Filsafat Ilmu - Sekularisasi dan Westernisasi Ilmu I



      Proses sekularisasi ilmu dimulai ketika seorang filsuf Barat, Rene Descrates (m. 1650), yang memformulasi sebuah prinsip, aku berpikir maka aku ada (cogito ergo sum). Dengan prinsip ini Descartes telah menjadi rasio satu-satunya kriteria untuk mengukur kebenaran.

      Pada zaman modern, filsafat Immanuel Kant sangat berpengaruh. Kant menjawab keraguan terhadap ilmu pengetahuan yang dimunculkan oleh David Hume yang skeptic, menurutnya pengetahuan adalah mungkin, namun metafisika adalah tidak mungkin karena tidak bersandarkan kepada pancaindra. Dalam pandangan Kant metafisika tidak terdapat pernyataan-pernyataan sintetik-a priori seperti yang ada didalam matematika, fisika, dan ilmu-ilmu yang berdasarkan fakta empiris. Menurut Kant pernyataan-pernyataan metafisis tidak memiliki nilai epistemologi.

      Epistemologi Barat modern-sekuler semakin bergulir dengan munculnya filsafat dialektika Hegel (m. 1831) yang terpengaruh oleh Kant. Bagi Hegel pengetahuan adalah ongoing process, dimana apa yang diketahui dan aku yang mengetahui terus berkembang; tahap yang sudah tercapai “disangkal” oleh tahap baru, bukan dalam arti bahwa tahap lama itu tak berlaku lagi, tapi tahap lama itu dalam cahaya pengetahuan kemudian terlihat terbatas.Jadi tahap lama itu tidak benar karena terbatas dan dengan demikian jangan dianggap kebenaran.

      Epistemologi Barat modern-sekuler juga melahirkan paham ateisme, akibatnya paham ini menjadi fenomena umum dalam berbagai disiplin keilmuan, seperti filsafat, sains, politik, ekonomi, dll. Ludwig Feurbach (1804-1872) murid Hegel, seorang teolog, dan salah seorang pelopor paham ateisme diabad modern. Feurbach menegaskan prinsip filsafat yang paling tinggi adalah manusia, sekalipun agama atau teologi menyangkal namun pada hakikatnya agamalah yang menyembah manusia. Agama Kristen sendiri yang menyatakan tuhan adalah manusia dan manusia adalah tuhan. Jadi, agama akan menafikan tuhan yang bukan manusia, makna sebenarnya dari teologi adalah antropologi, agama adalah mimpi akal manusia.

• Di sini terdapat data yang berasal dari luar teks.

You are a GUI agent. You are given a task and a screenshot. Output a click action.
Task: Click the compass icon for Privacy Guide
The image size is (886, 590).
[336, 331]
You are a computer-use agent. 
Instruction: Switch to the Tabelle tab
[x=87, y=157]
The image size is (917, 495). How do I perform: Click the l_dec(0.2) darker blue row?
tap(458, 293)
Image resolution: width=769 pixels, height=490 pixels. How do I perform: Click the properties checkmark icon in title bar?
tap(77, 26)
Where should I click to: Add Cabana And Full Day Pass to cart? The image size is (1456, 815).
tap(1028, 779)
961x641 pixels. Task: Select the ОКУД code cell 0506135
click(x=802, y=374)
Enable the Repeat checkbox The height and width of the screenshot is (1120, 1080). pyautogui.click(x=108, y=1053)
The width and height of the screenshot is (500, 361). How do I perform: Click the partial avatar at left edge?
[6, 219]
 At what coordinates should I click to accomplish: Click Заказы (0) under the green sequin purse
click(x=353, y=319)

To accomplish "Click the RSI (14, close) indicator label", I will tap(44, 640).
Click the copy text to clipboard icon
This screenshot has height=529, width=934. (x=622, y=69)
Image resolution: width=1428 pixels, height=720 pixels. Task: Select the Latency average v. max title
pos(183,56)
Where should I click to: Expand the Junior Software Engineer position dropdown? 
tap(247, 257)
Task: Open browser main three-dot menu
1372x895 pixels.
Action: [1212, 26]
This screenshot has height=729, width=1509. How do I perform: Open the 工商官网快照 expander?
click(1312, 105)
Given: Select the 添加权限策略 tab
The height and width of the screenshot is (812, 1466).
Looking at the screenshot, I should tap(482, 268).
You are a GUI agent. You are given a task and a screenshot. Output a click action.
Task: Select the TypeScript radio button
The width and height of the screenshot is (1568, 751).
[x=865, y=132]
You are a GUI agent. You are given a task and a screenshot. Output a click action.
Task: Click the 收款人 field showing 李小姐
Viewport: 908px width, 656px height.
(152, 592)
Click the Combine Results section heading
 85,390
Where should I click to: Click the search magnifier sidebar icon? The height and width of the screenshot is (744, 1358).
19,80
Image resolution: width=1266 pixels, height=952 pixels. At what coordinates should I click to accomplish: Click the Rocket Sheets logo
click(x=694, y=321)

      Terpengaruh dengan karya Faurbach, Karl Marx (m. 1883) berpendapat agama adalah keluhan makhluk yang tertekan, dalam pandangannya agama adalah faktor sekunder sedangkan factor primernya adalah ekonomi. Selain itu Marx juga memuji karya Charles Robert Darwin (m. 1882) dalam bidang sains yang menyimpulkan Tuhan tidak berperan dalam penciptaan, bagi Darwin asal mula spesis (origin of species) bukan berasal dari Tuhan, tetapi dari adaptasi kepada lingkungan. Tuhan tidak menciptakan makhluk hidup, semua spesis yang berbeda sebenarnya berasal dari satu nenek moyang yang sama, spesis menjadi berbeda antara satu dan yang lain disebabkan kondisi-kondisi alam.